%%

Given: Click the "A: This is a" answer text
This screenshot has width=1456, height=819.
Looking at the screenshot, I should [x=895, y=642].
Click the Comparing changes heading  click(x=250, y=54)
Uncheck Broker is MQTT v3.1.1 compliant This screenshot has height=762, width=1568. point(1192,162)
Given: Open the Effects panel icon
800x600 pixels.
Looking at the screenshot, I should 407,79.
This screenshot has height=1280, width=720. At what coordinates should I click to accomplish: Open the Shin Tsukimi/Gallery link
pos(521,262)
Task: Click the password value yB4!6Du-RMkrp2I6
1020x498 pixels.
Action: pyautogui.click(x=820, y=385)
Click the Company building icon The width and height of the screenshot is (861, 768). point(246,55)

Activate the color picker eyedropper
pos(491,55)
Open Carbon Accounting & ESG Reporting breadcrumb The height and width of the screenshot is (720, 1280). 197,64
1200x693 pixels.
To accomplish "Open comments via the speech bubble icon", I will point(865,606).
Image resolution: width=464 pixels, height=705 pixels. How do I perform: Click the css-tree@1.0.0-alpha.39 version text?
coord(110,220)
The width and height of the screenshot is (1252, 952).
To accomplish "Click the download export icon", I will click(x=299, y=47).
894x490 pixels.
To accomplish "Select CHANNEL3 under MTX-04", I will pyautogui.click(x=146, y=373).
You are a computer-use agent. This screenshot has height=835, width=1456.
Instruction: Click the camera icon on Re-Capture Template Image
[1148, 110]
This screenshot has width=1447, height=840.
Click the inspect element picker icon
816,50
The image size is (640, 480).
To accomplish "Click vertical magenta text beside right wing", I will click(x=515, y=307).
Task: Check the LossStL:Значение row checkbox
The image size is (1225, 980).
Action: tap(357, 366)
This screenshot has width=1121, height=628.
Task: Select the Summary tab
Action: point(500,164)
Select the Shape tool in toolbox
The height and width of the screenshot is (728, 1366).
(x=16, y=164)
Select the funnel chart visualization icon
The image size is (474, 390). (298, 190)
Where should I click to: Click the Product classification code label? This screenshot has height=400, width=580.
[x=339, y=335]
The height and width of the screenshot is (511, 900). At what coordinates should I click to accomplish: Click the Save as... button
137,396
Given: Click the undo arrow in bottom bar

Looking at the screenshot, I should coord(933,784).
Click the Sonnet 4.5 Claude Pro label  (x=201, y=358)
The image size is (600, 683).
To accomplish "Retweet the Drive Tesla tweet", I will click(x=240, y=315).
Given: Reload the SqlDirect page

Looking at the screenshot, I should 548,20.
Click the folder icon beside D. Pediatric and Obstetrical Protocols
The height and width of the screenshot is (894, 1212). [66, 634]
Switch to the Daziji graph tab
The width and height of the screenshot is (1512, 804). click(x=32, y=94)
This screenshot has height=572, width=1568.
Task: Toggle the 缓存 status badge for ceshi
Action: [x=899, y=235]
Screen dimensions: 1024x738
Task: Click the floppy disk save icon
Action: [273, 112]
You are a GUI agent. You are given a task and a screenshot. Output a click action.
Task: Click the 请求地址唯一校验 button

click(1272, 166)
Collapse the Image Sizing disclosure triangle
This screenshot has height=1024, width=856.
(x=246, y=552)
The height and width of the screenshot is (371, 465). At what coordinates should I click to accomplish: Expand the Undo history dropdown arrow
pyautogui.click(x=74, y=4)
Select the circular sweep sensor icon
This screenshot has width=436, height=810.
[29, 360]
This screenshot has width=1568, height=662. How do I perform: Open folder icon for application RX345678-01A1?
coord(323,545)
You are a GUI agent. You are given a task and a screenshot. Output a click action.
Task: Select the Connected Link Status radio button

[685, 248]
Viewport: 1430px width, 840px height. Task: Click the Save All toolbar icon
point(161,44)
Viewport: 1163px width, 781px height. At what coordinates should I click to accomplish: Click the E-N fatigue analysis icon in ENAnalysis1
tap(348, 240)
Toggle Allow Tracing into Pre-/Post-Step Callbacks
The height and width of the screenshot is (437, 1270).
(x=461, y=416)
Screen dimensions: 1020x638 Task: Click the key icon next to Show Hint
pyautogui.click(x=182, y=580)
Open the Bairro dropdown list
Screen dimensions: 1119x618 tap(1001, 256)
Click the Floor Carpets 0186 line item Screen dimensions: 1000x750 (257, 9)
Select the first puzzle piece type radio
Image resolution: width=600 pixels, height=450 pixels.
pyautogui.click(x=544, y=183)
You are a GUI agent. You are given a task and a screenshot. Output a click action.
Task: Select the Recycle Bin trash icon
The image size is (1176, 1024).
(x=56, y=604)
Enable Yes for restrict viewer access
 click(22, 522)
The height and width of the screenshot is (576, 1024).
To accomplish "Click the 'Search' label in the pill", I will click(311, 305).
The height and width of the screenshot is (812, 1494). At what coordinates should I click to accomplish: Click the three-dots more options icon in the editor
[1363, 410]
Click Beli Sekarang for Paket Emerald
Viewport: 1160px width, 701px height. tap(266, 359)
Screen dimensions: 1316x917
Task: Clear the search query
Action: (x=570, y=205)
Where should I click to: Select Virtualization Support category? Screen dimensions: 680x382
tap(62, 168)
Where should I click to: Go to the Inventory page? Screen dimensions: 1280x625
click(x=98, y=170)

%%

_What is being asked_
Output every line of the items above as a JSON list of strings, one string per line, with blank lines omitted.

_Complete response_
[
  "Given: Click the \"A: This is a\" answer text",
  "This screenshot has width=1456, height=819.",
  "Looking at the screenshot, I should [x=895, y=642].",
  "Click the Comparing changes heading  click(x=250, y=54)",
  "Uncheck Broker is MQTT v3.1.1 compliant This screenshot has height=762, width=1568. point(1192,162)",
  "Given: Open the Effects panel icon",
  "800x600 pixels.",
  "Looking at the screenshot, I should 407,79.",
  "This screenshot has height=1280, width=720. At what coordinates should I click to accomplish: Open the Shin Tsukimi/Gallery link",
  "pos(521,262)",
  "Task: Click the password value yB4!6Du-RMkrp2I6",
  "1020x498 pixels.",
  "Action: pyautogui.click(x=820, y=385)",
  "Click the Company building icon The width and height of the screenshot is (861, 768). point(246,55)",
  "Activate the color picker eyedropper",
  "pos(491,55)",
  "Open Carbon Accounting & ESG Reporting breadcrumb The height and width of the screenshot is (720, 1280). 197,64",
  "1200x693 pixels.",
  "To accomplish \"Open comments via the speech bubble icon\", I will point(865,606).",
  "Image resolution: width=464 pixels, height=705 pixels. How do I perform: Click the css-tree@1.0.0-alpha.39 version text?",
  "coord(110,220)",
  "The width and height of the screenshot is (1252, 952).",
  "To accomplish \"Click the download export icon\", I will click(x=299, y=47).",
  "894x490 pixels.",
  "To accomplish \"Select CHANNEL3 under MTX-04\", I will pyautogui.click(x=146, y=373).",
  "You are a computer-use agent. This screenshot has height=835, width=1456.",
  "Instruction: Click the camera icon on Re-Capture Template Image",
  "[1148, 110]",
  "This screenshot has width=1447, height=840.",
  "Click the inspect element picker icon",
  "816,50",
  "The image size is (640, 480).",
  "To accomplish \"Click vertical magenta text beside right wing\", I will click(x=515, y=307).",
  "Task: Check the LossStL:Значение row checkbox",
  "The image size is (1225, 980).",
  "Action: tap(357, 366)",
  "This screenshot has width=1121, height=628.",
  "Task: Select the Summary tab",
  "Action: point(500,164)",
  "Select the Shape tool in toolbox",
  "The height and width of the screenshot is (728, 1366).",
  "(x=16, y=164)",
  "Select the funnel chart visualization icon",
  "The image size is (474, 390). (298, 190)",
  "Where should I click to: Click the Product classification code label? This screenshot has height=400, width=580.",
  "[x=339, y=335]",
  "The height and width of the screenshot is (511, 900). At what coordinates should I click to accomplish: Click the Save as... button",
  "137,396",
  "Given: Click the undo arrow in bottom bar",
  "Looking at the screenshot, I should coord(933,784).",
  "Click the Sonnet 4.5 Claude Pro label  (x=201, y=358)",
  "The image size is (600, 683).",
  "To accomplish \"Retweet the Drive Tesla tweet\", I will click(x=240, y=315).",
  "Given: Reload the SqlDirect page",
  "Looking at the screenshot, I should 548,20.",
  "Click the folder icon beside D. Pediatric and Obstetrical Protocols",
  "The height and width of the screenshot is (894, 1212). [66, 634]",
  "Switch to the Daziji graph tab",
  "The width and height of the screenshot is (1512, 804). click(x=32, y=94)",
  "This screenshot has height=572, width=1568.",
  "Task: Toggle the 缓存 status badge for ceshi",
  "Action: [x=899, y=235]",
  "Screen dimensions: 1024x738",
  "Task: Click the floppy disk save icon",
  "Action: [273, 112]",
  "You are a GUI agent. You are given a task and a screenshot. Output a click action.",
  "Task: Click the 请求地址唯一校验 button",
  "click(1272, 166)",
  "Collapse the Image Sizing disclosure triangle",
  "This screenshot has height=1024, width=856.",
  "(x=246, y=552)",
  "The height and width of the screenshot is (371, 465). At what coordinates should I click to accomplish: Expand the Undo history dropdown arrow",
  "pyautogui.click(x=74, y=4)",
  "Select the circular sweep sensor icon",
  "This screenshot has width=436, height=810.",
  "[29, 360]",
  "This screenshot has width=1568, height=662. How do I perform: Open folder icon for application RX345678-01A1?",
  "coord(323,545)",
  "You are a GUI agent. You are given a task and a screenshot. Output a click action.",
  "Task: Select the Connected Link Status radio button",
  "[685, 248]",
  "Viewport: 1430px width, 840px height. Task: Click the Save All toolbar icon",
  "point(161,44)",
  "Viewport: 1163px width, 781px height. At what coordinates should I click to accomplish: Click the E-N fatigue analysis icon in ENAnalysis1",
  "tap(348, 240)",
  "Toggle Allow Tracing into Pre-/Post-Step Callbacks",
  "The height and width of the screenshot is (437, 1270).",
  "(x=461, y=416)",
  "Screen dimensions: 1020x638 Task: Click the key icon next to Show Hint",
  "pyautogui.click(x=182, y=580)",
  "Open the Bairro dropdown list",
  "Screen dimensions: 1119x618 tap(1001, 256)",
  "Click the Floor Carpets 0186 line item Screen dimensions: 1000x750 (257, 9)",
  "Select the first puzzle piece type radio",
  "Image resolution: width=600 pixels, height=450 pixels.",
  "pyautogui.click(x=544, y=183)",
  "You are a GUI agent. You are given a task and a screenshot. Output a click action.",
  "Task: Select the Recycle Bin trash icon",
  "The image size is (1176, 1024).",
  "(x=56, y=604)",
  "Enable Yes for restrict viewer access",
  " click(22, 522)",
  "The height and width of the screenshot is (576, 1024).",
  "To accomplish \"Click the 'Search' label in the pill\", I will click(311, 305).",
  "The height and width of the screenshot is (812, 1494). At what coordinates should I click to accomplish: Click the three-dots more options icon in the editor",
  "[1363, 410]",
  "Click Beli Sekarang for Paket Emerald",
  "Viewport: 1160px width, 701px height. tap(266, 359)",
  "Screen dimensions: 1316x917",
  "Task: Clear the search query",
  "Action: (x=570, y=205)",
  "Where should I click to: Select Virtualization Support category? Screen dimensions: 680x382",
  "tap(62, 168)",
  "Where should I click to: Go to the Inventory page? Screen dimensions: 1280x625",
  "click(x=98, y=170)"
]